WHAT TO DO:
a) In the piece that imagines diaper changes as an arena sport, which event does Doug say has been his favorite?
b) Write what comes next in the piece that imagines diaper changes as an arena sport, picking up after its final line.

*** EXTRACT Section Begins ***

Little Man has reached the age where every diaper change is a wrestling match. It takes some serious skill to be able to out maneuver him. I think if you dressed us up in costumes, threw us in an arena, and put on some good background music it could be quite the entertaining spectacle. Picture it with me…

COMMENTATOR 1: Well, Bob, it’s been an exciting week.

COMMENTATOR 2: It sure has, Doug. The new set of games added this year has been thrilling to watch.

DOUG: I think my favorite has been the toddler dash. I don’t know what’s more impressive: how quickly those moms spring into action, or how fast those little kids can run when they’ve been asked what’s in their mouths.

BOB: It’s incredible how fast their little legs can move!

DOUG: I’ve been looking forward to today’s event for quite a while. Diaper changing. Should be interesting.

*** EXTRACT Section Ends ***
*** DATA SEGMENT Section Begins ***

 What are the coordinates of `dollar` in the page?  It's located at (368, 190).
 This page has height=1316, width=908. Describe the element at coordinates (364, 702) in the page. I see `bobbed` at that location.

*** DATA SEGMENT Section Ends ***

RESPONSES PER TASK:
a) The toddler dash.

b)
BOB: Our first competitor is stepping into the arena now. Representing Team USA, we have Amy Lister and The Little Man.

DOUG: I thought she was competing as a pairs team with her husband?

BOB: She went with him in the qualifying trials, but she was approved as a solo competitor which I understand will be a challenge for her. I’m eager to see how she does one on one. Word on the street is that the Little Man is quite the wrestler.

“Music of the Night” from Phantom of the Opera begins to play

DOUG: And she’s just set him down on the changing table…whoa! He is already on all fours.

BOB: This is going to be tough.

DOUG: Looks like she’s going in with a rattle to distract him. He’s grabbing the rattle and rolling onto his back.

BOB: OOF! There he goes with a back arch.

DOUG: Yet she still manages to get the pants off in a graceful one handed pull. That was an exquisite move!

BOB: Speaking of exquisite moves, there goes Little Man attempting a swan dive off the table.

DOUG: BAM! She blocked that effortlessly.

DOUG: Diaper’s coming off and…whew! It’s a blowout. Looks like those costumes are going to laundry as soon as they’re out of the arena.

BOB: And he’s mad about the thwarted swan dive. He’s started the Scream and Roll.

DOUG: Poop is going to get everywhere.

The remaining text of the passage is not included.